Restoration Authority Approves Third Community Grant

Planting Justice

Bay Restoration: Youth Engagement and Service Learning in East Oakland Project to empower youth participants to develop a personal relationship with the watershed in which they live through educational and hands-on content.

Today, the San Francisco Bay Restoration Authority awarded its third Community Grant to Planting Justice to develop a curriculum for training youth interns through a series of ten workshops; conduct the workshops to train approximately 20 youth interns in environmental justice issues and San Francisco Bay habitat restoration techniques; and lead the youth interns in shoreline cleanup, invasive plant removal, and habitat restoration work at the Martin Luther King Jr. Regional Shoreline in Alameda County. 

The project, called Bay Restoration: Youth Engagement and Service Learning in East Oakland Project, will empower youth participants to develop a personal relationship with the watershed in which they live through educational and hands-on content. Planting Justice will partner with the Sogorea Te’ Land Trust, an urban Indigenous women-led land trust that facilitates the return of Indigenous land to Indigenous people, to develop curriculum centered on topics including Bay habitat restoration, native shoreline plant identification, plant propagation and revegetation, water conservation, local environmental justice issues, permaculture, land rematriation and its connection to bay shoreline restoration, and Bay Area Native American history.

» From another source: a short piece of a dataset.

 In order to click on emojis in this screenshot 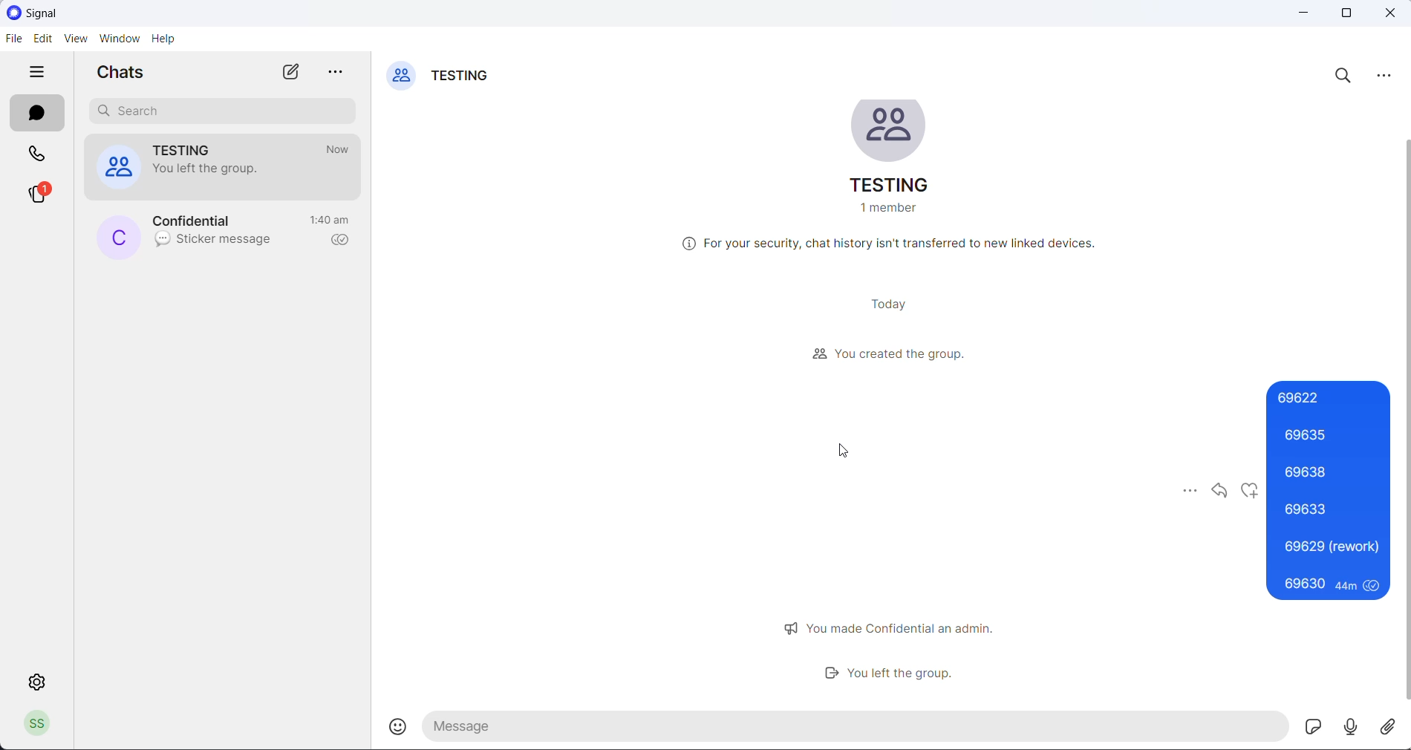, I will do `click(402, 726)`. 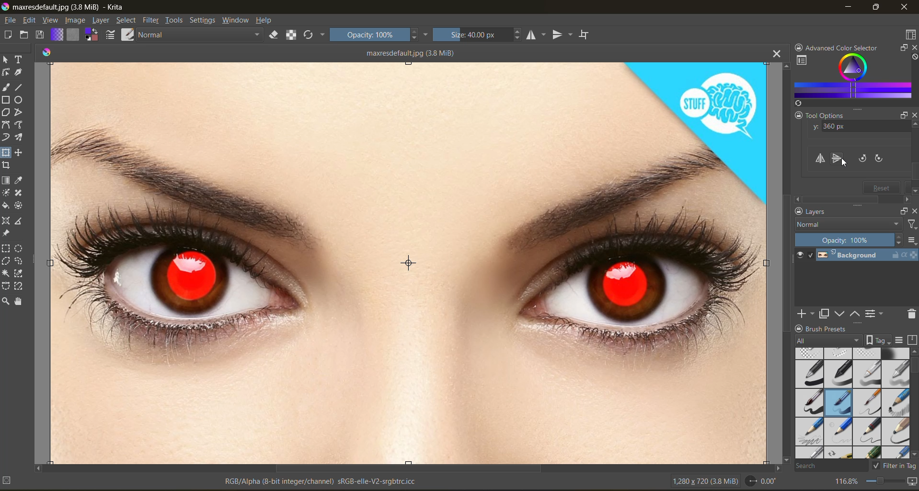 I want to click on normal, so click(x=847, y=224).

This grant of $99,173 is the third project funded by the Restoration Authority’s Community Grant Program, which supports projects that meet the Measure AA criteria and:

  • Support community visioning aimed at developing conceptual plans for shoreline habitat projects.
  • Implement small shoreline habitat projects with strong community benefits, e.g., community engagement, education, workforce development, career development, leadership development, and community celebrations.
  • Train community leaders to develop proposals, apply for funds, and implement small shoreline habitat projects in partnership with shoreline landowners, such as planting native plants, removing invasive plants, and cleaning up trash.
  • Empower communities to have a voice in the design and implementation of large shoreline restoration projects by helping them gain knowledge of shoreline issues and build relationships with restoration-focused organizations and agencies. 

To learn more about the project, click here.

At their meeting, the Governing Board also adopted a resolution to support the Bay Adapt Joint Platform , a regional strategy for a rising Bay, including the guiding principles, actions, and tasks. Bay Adapt is convened by the San Francisco Bay Conservation and Development Commission (BCDC) and is working to establish regional agreement on the actions necessary to protect the Bay Area’s people and natural and built environments from sea level rise.